[DOCUMENT PASSAGE]
-------------------------
We are still in the car and quibbling

as a wild duck makes an evanescent wake
across the phosphorous tide. The woman turns
to Brett and says: is this decadence? No man,
he mutters, just reflected glory up shit creek.

                   (‘After Brett Whiteley’)

Adamson’s early books, Canticles on the Skin, The Rumour (1971) and Swamp Riddles evoke the era’s social and political change. Underneath his then much-criticised masks and personae (romantic rebel, etc.) Adamson always kept his amused self-consciousness:

Dirty hypodermics rattle in the glove box –
morphine flows over the top of your brain –
an artery collapses – migraine floats out of your eyes.
Alright, there’ll always be glib explanations:
Cashing in on experience again?

                   (‘The Imitator’)

The Vietnam War and the alternating pessimism and protest pervade those books, less overtly than the Iraq invasion in The Goldfinches of Baghdad – ‘The unelected / President’s on the radio again, / laying waste to the world’ – with a bombed Iraq as backdrop for his stranded birds. But these monitory poems are the least typical. Many poems end with the image of a bird or animal, as if art’s purpose is contemplation of nature – or else that vision, inspiration, flies off beyond grasp.

In much of Adamson’s work, the poet is a permeable figure who becomes what he observes – giving the sense that experience and emotion can barely hold his attention or commitment for long, that the poet is always distracted by the shimmering involuntary activity of nature, more riveting in its inevitability than human agency or ambivalence – and requiring less thought. Adamson’s imaginative renderings of birds and fish become the opposite of anthropomorphic – the observed world and the poet’s sensibility leak into each other in an enriching metamorphosis. It is almost as if the natural world is foreground, and the human is background, and that the poet’s thoughts and emotions – if even able to be separated – can have no stable or honest definition:

at night shooting stars draw lines
across the velvet dark
as I hang in a sling of light

between the bird’s nocturnal eyes.

                   (‘The Stone Curlew’)

In the old days I used to think art
that was purely imagined could fly higher
than anything real. Now I feel a small fluttering
bird in my own pulse, a connection to sky …
I stepped into the day, by following your gaze.
-------------------------
[ENTRIES SUPPLIED]
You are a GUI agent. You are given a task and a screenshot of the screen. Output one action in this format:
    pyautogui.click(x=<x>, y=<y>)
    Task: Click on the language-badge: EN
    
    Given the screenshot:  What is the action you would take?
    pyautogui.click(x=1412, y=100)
-------------------------
[TASK DIRECTIONS] Revise the text on Adamson's poetry: begin at the words "(‘After Brett Whiteley’)" and stop after "of your eyes.", putting "dashboard" in place of "glove box". The records stand apart from the text on Adamson's poetry and are unrelated to it.

[ANSWER TO THE PROBLEM]
(‘After Brett Whiteley’)

Adamson’s early books, Canticles on the Skin, The Rumour (1971) and Swamp Riddles evoke the era’s social and political change. Underneath his then much-criticised masks and personae (romantic rebel, etc.) Adamson always kept his amused self-consciousness:

Dirty hypodermics rattle in the dashboard –
morphine flows over the top of your brain –
an artery collapses – migraine floats out of your eyes.